– Об этом надобно спросить у самой художницы, – улыбнулась Смилина.

– Никакой волшбы в моей мазне нет, что ты, госпожа! – раздался голос Свободы.

Она появилась на пороге мастерской в одном из лучших своих нарядов, сверкая ожерельем и серьгами, рдея маками на скулах и обжигая гостью степной ночью своих очей. Величаво проплыв вдоль стены с картинами, она молвила:

– Я начала составлять краски, и мне пришло в голову запечатлеть что-нибудь. Что видела, то и рисовала. Рада, ежели тебе по душе мои старания.

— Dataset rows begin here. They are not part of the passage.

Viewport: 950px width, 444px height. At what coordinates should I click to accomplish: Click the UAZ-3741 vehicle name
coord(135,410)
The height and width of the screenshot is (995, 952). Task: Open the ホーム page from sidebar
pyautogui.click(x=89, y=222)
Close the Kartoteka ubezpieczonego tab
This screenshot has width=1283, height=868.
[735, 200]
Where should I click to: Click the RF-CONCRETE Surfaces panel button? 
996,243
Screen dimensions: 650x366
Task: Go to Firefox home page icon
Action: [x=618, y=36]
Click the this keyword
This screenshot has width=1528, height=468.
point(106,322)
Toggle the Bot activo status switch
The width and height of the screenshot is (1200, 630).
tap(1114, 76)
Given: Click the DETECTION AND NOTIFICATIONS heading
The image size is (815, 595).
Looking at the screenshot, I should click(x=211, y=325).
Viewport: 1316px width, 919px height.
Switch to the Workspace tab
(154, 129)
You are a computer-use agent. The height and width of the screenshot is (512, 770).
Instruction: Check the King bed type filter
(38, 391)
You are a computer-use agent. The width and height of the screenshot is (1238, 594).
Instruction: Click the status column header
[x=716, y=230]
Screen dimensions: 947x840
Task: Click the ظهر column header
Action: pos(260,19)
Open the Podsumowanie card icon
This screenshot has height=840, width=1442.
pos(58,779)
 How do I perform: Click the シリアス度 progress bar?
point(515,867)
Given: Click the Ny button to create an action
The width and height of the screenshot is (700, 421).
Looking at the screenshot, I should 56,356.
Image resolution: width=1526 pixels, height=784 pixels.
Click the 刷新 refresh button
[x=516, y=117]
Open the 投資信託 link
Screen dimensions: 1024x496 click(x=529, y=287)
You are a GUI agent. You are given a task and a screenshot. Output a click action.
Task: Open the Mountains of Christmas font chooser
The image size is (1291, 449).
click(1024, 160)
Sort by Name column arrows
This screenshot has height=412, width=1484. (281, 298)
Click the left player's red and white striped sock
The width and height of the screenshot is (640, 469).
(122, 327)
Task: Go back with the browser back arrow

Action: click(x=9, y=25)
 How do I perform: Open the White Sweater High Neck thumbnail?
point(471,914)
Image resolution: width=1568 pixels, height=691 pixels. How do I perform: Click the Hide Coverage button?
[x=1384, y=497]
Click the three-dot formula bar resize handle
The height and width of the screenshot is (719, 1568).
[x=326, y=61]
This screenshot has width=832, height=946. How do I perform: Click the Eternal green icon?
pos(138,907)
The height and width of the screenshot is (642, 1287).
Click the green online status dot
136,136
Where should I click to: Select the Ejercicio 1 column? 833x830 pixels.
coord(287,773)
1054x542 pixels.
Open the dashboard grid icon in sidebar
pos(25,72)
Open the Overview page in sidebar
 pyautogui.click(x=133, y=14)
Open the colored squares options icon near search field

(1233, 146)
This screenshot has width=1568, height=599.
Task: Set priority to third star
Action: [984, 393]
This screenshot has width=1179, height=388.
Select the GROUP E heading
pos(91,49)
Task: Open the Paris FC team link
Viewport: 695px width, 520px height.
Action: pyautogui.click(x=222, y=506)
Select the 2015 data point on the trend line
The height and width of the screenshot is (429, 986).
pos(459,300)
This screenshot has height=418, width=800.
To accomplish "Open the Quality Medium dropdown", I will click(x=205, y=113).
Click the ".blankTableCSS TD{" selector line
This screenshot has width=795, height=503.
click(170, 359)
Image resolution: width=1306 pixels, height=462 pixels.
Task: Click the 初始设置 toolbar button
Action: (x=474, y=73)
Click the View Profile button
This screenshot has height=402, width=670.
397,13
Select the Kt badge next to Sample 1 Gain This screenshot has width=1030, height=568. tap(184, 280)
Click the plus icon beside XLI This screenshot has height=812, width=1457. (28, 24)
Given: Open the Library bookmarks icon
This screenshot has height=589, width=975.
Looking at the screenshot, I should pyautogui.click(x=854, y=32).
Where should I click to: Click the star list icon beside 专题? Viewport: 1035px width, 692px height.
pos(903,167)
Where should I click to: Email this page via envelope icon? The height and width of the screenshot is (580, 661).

– Ты великая искусница, княжна! – согнулась в глубоком поклоне гостья. – Ничего подобного я никогда в своей жизни не видала. Ничем, кроме волшбы, я это объяснить не могу. Скажи, сколько стоит одно твоё творение?

Свобода как будто смутилась.

– Я никогда не задумывалась об этом, – ответила она. – Я делаю это не для продажи, а лишь для удовлетворения своего душевного порыва, ради своей любви к Белогорской земле… Мне не приходило в голову оценивать свою работу, потому как я не думала, что она нужна кому-то, кроме меня самой.

– Всё имеет цену, поверь мне, пресветлая княжна! – Мудрота остановилась у Свободы за спиной, взором пожирая изгиб её шеи и плеча с жадным восхищением. – Назови любую, и я с радостью заплачу её, чтобы получить во владение хотя бы одно из этих удивительных творений.

Свобода вскинула на неё кроткий, но вместе с тем опьяняющий своей ласковой глубиной взгляд.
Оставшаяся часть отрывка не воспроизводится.